И, вернувшись к ласково улыбающемуся ей лику Богородицы, Елена с дрожью ужаса осознавала, что и на сталинских нелюдях, и на «узаконенных» убийцах всех последующих советских времен, которые от имени государства и спецслужб уничтожали и преследовали невинных, – и даже на нераскаявшихся потомках этих убийц и гонителей – до седьмого поколения лежит проклятие, и что из-за них проклятье лежит и на всей стране. И что до тех пор, пока дети и внуки убийц этих не покаются, не проклянут сатанинские дела советских государственных палачей, пока не ужаснутся, не отрекутся от нелюдей этих, пока не выкопают трупы досточтимых нелюдей из земли и не вышвырнут их на помойку – как в гениальном Абуладзевом фильме «Покаяние», – пока вся страна не восплачет, не ужаснется и не покается – за соучастие, за молчание, за любую степень духовного, профессионального или кровного родства с сатанинскими гэбэшными нелюдями и убийцами – в стране и вправду ничего всерьез не изменится. И что нераскаявшиеся дети, внуки, правнуки, прапраправнуки гэбэшных палачей прокляты будут – пока не отрекутся от дел своих предков – прокляты, не потому что проклинают их в праведных молитвах на небесах их жертвы и дети их жертв, и не потому, что Господь наш – Мститель, а потому – что в своей нераскаянности – они сами свое проклятье. И каких бы иллюзорных материальных удач ни урвали они себе – но счастья, Божьего благословения, не будет у них даже на этом свете, ни у них, ни у их детей и внуков – ни в одном из поколений – до раскаяния. А уж о посмертной их участи страшно и думать.

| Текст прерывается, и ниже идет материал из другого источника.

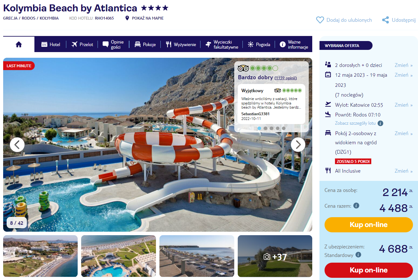Image resolution: width=418 pixels, height=280 pixels.
Task: Click the info icon beside Cena razem
Action: 356,206
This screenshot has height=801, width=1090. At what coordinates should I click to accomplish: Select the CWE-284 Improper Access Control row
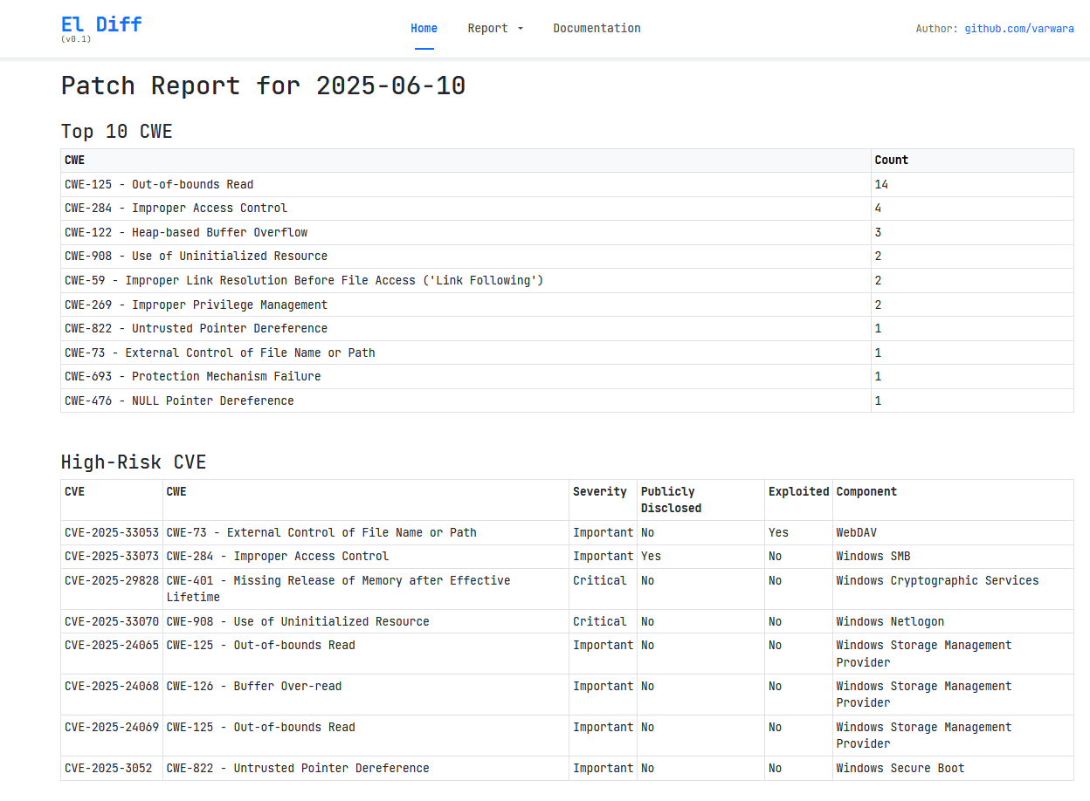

И каждый почти день – все дни до отъезда в Мюнхен, – до вечернего богослужения в церкви или сразу после – Елена ехала в гости к Темплерову – словно какой-нибудь монах-анахорет, пустынник, притекающий послушать откровений болтливых ангелов. Звонила ему только из уличных автоматов – и, как ни стыдно было – а все ж таки честно призналась Темплерову в излишней впечатлительности Анастасии Савельевны, и попросила временно не звонить ей домой – пока у Анастасии Савельевны не устоится в сознании еще и этот феномен жизни.
На звонок, дверь Темплерова всегда открывала Елене его строгая мать: и в ее тяжело произносимом греческом имени-отчестве – против всех географий – дважды аукалась для Елены Энеида. Сначала размеренно цокали за дверью, приближаясь из невообразимых анфилад, плоские каблучки – потом дважды стукал замок – и красивая сухая пожилая дама, держа створку двери полураспахнутой, всегда смотрела на Елену с неизменным легким недоумением.

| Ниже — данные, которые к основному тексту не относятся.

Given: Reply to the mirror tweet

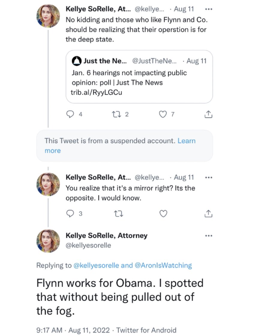Looking at the screenshot, I should click(70, 213).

– Анатолий, к тебе пришли! – сообщала она, наконец, куда-то в далекую темень коридора. И указывала Елене на возможные варианты сменной обуви – толпившейся, в линеечку, внизу, по левой стенке.
Женских мягких тапочек, слава Богу, в доме не держали как класс. Ближе всех жались к ногам на паркете, в темноте прихожей, плоские тускло-белые туфли на совсем невысоком каблуке, и без задника, – и еще салатово-голубоватые, тоже на микроскопически низком каблучке, с застежкой. В здешние туфли Елена влезала каждый раз с некоторым содроганием, так как были они почему-то всегда ледяными (как и диким холодом веяло всегда почему-то во всей прихожей) – и чудовищно жесткими. Да еще малы размера на два.